6月4日
更新が遅れていましたが、3月から東中野の事務所で、日本語多読クラスを昼と夜に開講しています。ただいま、参加者は、両クラス合わせて、韓国、オーストラリア、ドイツ出身者の5名。
「日本にいるのに話すチャンスがない!」という皆さん口々におっしゃるので、四方山話から家で読んできた本の話まで、話す時間をながーくとって最後にシャドーイングしてもらうというスタイルの授業が続いています。
5月までは、タイ人女性もいて6人でした。
そこに、韓国からJGR多読文庫を買いに来たアメリカ人男性が加わったり、アメリカの大学の先生が見学に来たりと、お客さんもけっこう多いクラスです。
昼のクラスはレベルが高く、在日歴が長い人もいるので、お花見、ゴミの分別など日本の習慣文化やお子さんのことなど、身近な話題で大盛り上がり。読む力もかなりある人ばかりですが、喜んでレベル0から「よむよむ文庫」や絵本を読み、楽しんでくれています。中上級者なりの発見がたくさんあるそうです。

........

## 指示
A - 多読クラスの文章から、「そこに、韓国からJGR多読文」から「発見がたくさんあるそうです。」までの部分を、一字一句変えずにもう一度示してください。
B - 多読クラスの文章の最後の文に続けて、その先を書き進めてください。
以下の行は参照しなくても差し支えありません。

## 利用可能なデータ
........

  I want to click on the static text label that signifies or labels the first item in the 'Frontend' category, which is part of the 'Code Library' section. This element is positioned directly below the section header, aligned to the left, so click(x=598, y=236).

........

## 回答
A -
そこに、韓国からJGR多読文庫を買いに来たアメリカ人男性が加わったり、アメリカの大学の先生が見学に来たりと、お客さんもけっこう多いクラスです。
昼のクラスはレベルが高く、在日歴が長い人もいるので、お花見、ゴミの分別など日本の習慣文化やお子さんのことなど、身近な話題で大盛り上がり。読む力もかなりある人ばかりですが、喜んでレベル0から「よむよむ文庫」や絵本を読み、楽しんでくれています。中上級者なりの発見がたくさんあるそうです。

B -
夜のクラスも、参加者が少ないながら、自由会話とブックトークを楽しんでいます。
書くのが好きな人がいて、「よむよむ文庫」に刺激されて、お国に伝わる昔話を書いて持って来てくれたりもします。

今日は、そんな中で気になったことをひとつ。
夜のクラスのタイのJさんと話していたときのこと。
Jさんは、某有名日本語学校で1年半勉強したのですが、「日本語を使うとき、本当に緊張します」というのです。
確かに、Jさんは、話すとき、かなり緊張しているのが伝わります。
ところが、タイでは仕事で英語もよく使うそうですが、「英語は全然緊張しない」。
どうしてでしょう?
日本語では、間違えてはいけないと構えてしまって、すごく緊張するのだそうです。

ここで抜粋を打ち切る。